Research | Queen’s University Canada

Helping Robots Learn to Walk

Helping Robots Learn to Walk

How do you design a robot to walk like a human? Dr. Amy Wu discusses her work at BxRL and the first-principles approach in understanding the mechanics and energies of human movement.

Interviewee Name: 
Dr. Amy Wu
Topic: 
Helping Robots Learn to Walk
Podcast: 
Blind Date with Knowledge, Season 3, Episode 11
Interviewed by: 
Barry Kaplan
Air date on CFRC: 
December 11, 2019
Episode length: 
14:58
Academic areas: 

Dr.

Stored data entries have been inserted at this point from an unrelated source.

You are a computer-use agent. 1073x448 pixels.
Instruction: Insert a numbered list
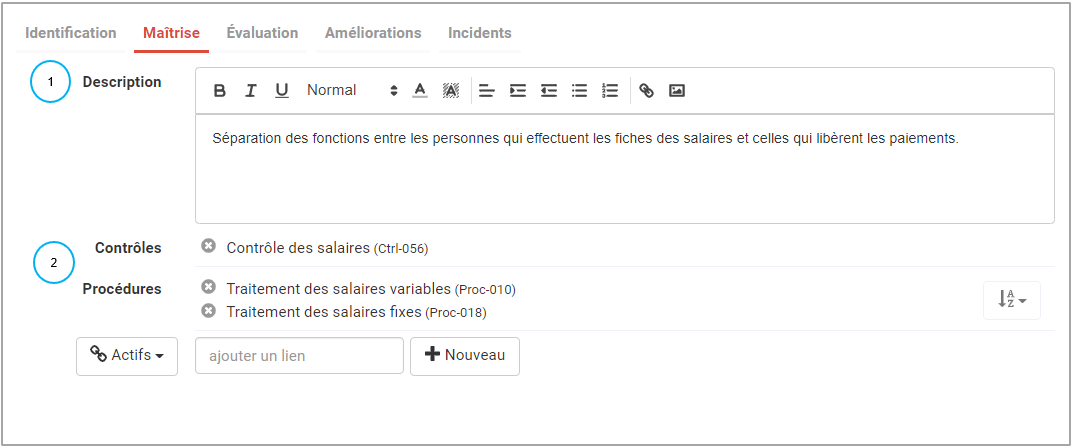[610, 91]
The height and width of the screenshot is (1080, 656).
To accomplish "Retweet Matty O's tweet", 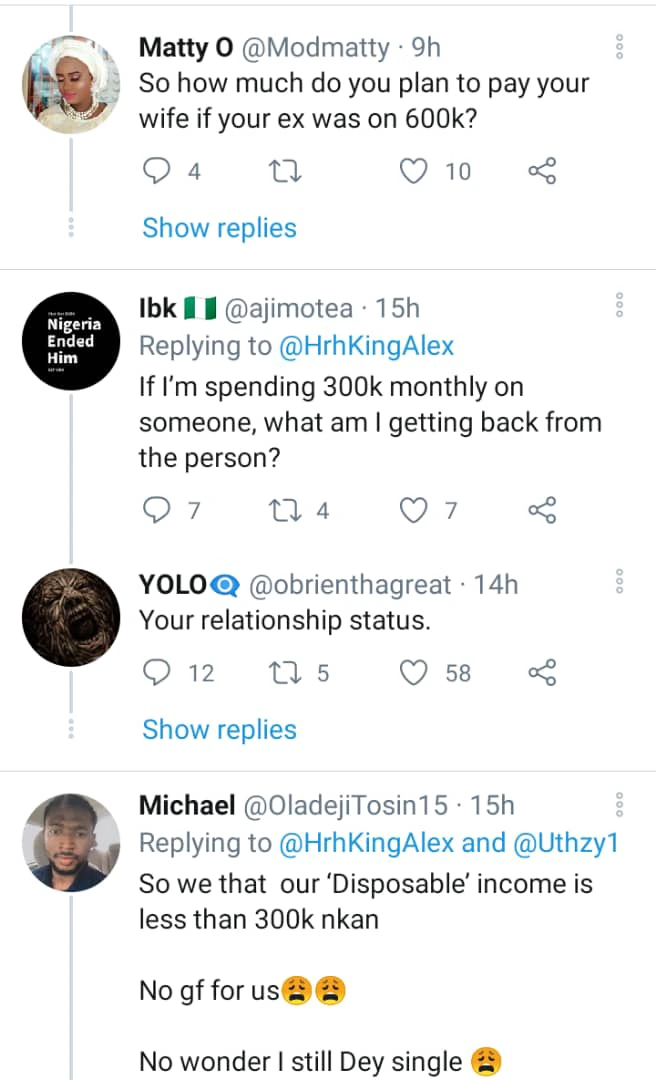I will 287,172.
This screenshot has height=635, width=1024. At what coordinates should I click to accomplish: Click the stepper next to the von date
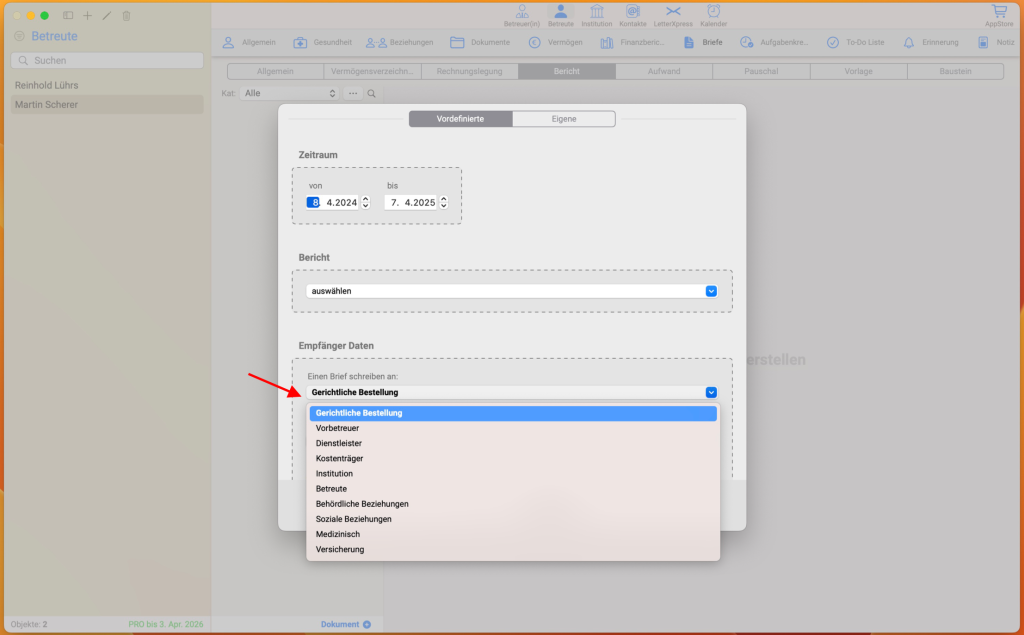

Amy Wu is an assistant professor in the Department of Mechanical and Materials Engineering in the Faculty of Engineering and Applied Science at Queen’s University. She leads the Biomechanics x Robotics Laboratory (BxRL) and is a member of the Queen’s Ingenuity Labs Research Institute. Her research interests include mechatronics, human biomechanics, and wearable and assistive devices. One of Dr. Wu’s projects, Rando the Robot, is a low-cost bipedal walking robot with an open-source mindset, to expand accessibility to and involvement in walking robot education and research. She has demonstrated this project at Queen’s Park in Toronto, Maker Faire Rome, and Science Rendezvous Kingston.

In this episode, Dr. Wu discusses her work at BxRL and the first-principles approach in understanding the mechanics and energies of human movement for robot design and biomechanics. She also explains the motivation for constructing Rando the Robot with an open-source mindset to encourage cost-efficient robotics research.